* **What the task asks**:
Print every line of the material below without changing anything.
[[ Source data open ]]
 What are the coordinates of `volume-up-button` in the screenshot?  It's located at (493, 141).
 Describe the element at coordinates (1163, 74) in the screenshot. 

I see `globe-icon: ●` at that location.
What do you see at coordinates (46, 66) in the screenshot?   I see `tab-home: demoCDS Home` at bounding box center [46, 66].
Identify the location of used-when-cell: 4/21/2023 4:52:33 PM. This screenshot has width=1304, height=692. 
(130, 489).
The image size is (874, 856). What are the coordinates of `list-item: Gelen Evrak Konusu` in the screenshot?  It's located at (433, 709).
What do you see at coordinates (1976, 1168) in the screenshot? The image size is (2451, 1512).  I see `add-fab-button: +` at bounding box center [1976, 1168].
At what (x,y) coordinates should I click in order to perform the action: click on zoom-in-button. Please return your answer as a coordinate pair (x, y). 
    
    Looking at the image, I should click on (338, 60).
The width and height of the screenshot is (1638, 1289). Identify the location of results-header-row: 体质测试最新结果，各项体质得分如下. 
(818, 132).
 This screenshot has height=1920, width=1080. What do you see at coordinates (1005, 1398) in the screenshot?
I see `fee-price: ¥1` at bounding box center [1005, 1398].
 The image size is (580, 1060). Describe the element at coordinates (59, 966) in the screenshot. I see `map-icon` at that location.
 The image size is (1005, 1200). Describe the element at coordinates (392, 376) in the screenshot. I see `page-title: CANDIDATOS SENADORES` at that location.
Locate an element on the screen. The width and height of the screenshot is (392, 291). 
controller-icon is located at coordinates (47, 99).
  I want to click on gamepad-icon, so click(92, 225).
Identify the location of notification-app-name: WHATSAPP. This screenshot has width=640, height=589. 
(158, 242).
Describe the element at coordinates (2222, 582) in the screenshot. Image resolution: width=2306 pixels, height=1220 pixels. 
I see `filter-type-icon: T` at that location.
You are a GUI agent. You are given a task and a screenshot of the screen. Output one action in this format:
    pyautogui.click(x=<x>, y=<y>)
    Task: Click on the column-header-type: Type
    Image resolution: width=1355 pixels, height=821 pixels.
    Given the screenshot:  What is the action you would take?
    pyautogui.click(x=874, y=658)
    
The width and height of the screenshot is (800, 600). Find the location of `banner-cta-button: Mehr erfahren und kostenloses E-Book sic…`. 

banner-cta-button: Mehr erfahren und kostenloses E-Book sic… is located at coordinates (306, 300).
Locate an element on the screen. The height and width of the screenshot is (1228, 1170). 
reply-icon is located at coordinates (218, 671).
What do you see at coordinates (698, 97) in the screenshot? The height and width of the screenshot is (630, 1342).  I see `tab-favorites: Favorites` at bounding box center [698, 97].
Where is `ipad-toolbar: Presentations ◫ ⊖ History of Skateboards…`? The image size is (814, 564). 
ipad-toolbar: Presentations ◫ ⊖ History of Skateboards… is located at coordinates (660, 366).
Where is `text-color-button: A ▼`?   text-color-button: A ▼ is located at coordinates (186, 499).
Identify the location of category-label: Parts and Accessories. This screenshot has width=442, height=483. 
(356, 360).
[[ Source data closed ]]
* **Answer section**:
 What are the coordinates of `volume-up-button` in the screenshot?  It's located at (493, 141).
 Describe the element at coordinates (1163, 74) in the screenshot. 

I see `globe-icon: ●` at that location.
What do you see at coordinates (46, 66) in the screenshot?   I see `tab-home: demoCDS Home` at bounding box center [46, 66].
Identify the location of used-when-cell: 4/21/2023 4:52:33 PM. This screenshot has width=1304, height=692. 
(130, 489).
The image size is (874, 856). What are the coordinates of `list-item: Gelen Evrak Konusu` in the screenshot?  It's located at (433, 709).
What do you see at coordinates (1976, 1168) in the screenshot? The image size is (2451, 1512).  I see `add-fab-button: +` at bounding box center [1976, 1168].
At what (x,y) coordinates should I click in order to perform the action: click on zoom-in-button. Please return your answer as a coordinate pair (x, y). 
    
    Looking at the image, I should click on (338, 60).
The width and height of the screenshot is (1638, 1289). Identify the location of results-header-row: 体质测试最新结果，各项体质得分如下. 
(818, 132).
 This screenshot has height=1920, width=1080. What do you see at coordinates (1005, 1398) in the screenshot?
I see `fee-price: ¥1` at bounding box center [1005, 1398].
 The image size is (580, 1060). Describe the element at coordinates (59, 966) in the screenshot. I see `map-icon` at that location.
 The image size is (1005, 1200). Describe the element at coordinates (392, 376) in the screenshot. I see `page-title: CANDIDATOS SENADORES` at that location.
Locate an element on the screen. The width and height of the screenshot is (392, 291). 
controller-icon is located at coordinates (47, 99).
  I want to click on gamepad-icon, so click(92, 225).
Identify the location of notification-app-name: WHATSAPP. This screenshot has width=640, height=589. 
(158, 242).
Describe the element at coordinates (2222, 582) in the screenshot. Image resolution: width=2306 pixels, height=1220 pixels. 
I see `filter-type-icon: T` at that location.
You are a GUI agent. You are given a task and a screenshot of the screen. Output one action in this format:
    pyautogui.click(x=<x>, y=<y>)
    Task: Click on the column-header-type: Type
    Image resolution: width=1355 pixels, height=821 pixels.
    Given the screenshot:  What is the action you would take?
    pyautogui.click(x=874, y=658)
    
The width and height of the screenshot is (800, 600). Find the location of `banner-cta-button: Mehr erfahren und kostenloses E-Book sic…`. 

banner-cta-button: Mehr erfahren und kostenloses E-Book sic… is located at coordinates (306, 300).
Locate an element on the screen. The height and width of the screenshot is (1228, 1170). 
reply-icon is located at coordinates (218, 671).
What do you see at coordinates (698, 97) in the screenshot? The height and width of the screenshot is (630, 1342).  I see `tab-favorites: Favorites` at bounding box center [698, 97].
Where is `ipad-toolbar: Presentations ◫ ⊖ History of Skateboards…`? The image size is (814, 564). 
ipad-toolbar: Presentations ◫ ⊖ History of Skateboards… is located at coordinates (660, 366).
Where is `text-color-button: A ▼`?   text-color-button: A ▼ is located at coordinates (186, 499).
Identify the location of category-label: Parts and Accessories. This screenshot has width=442, height=483. 
(356, 360).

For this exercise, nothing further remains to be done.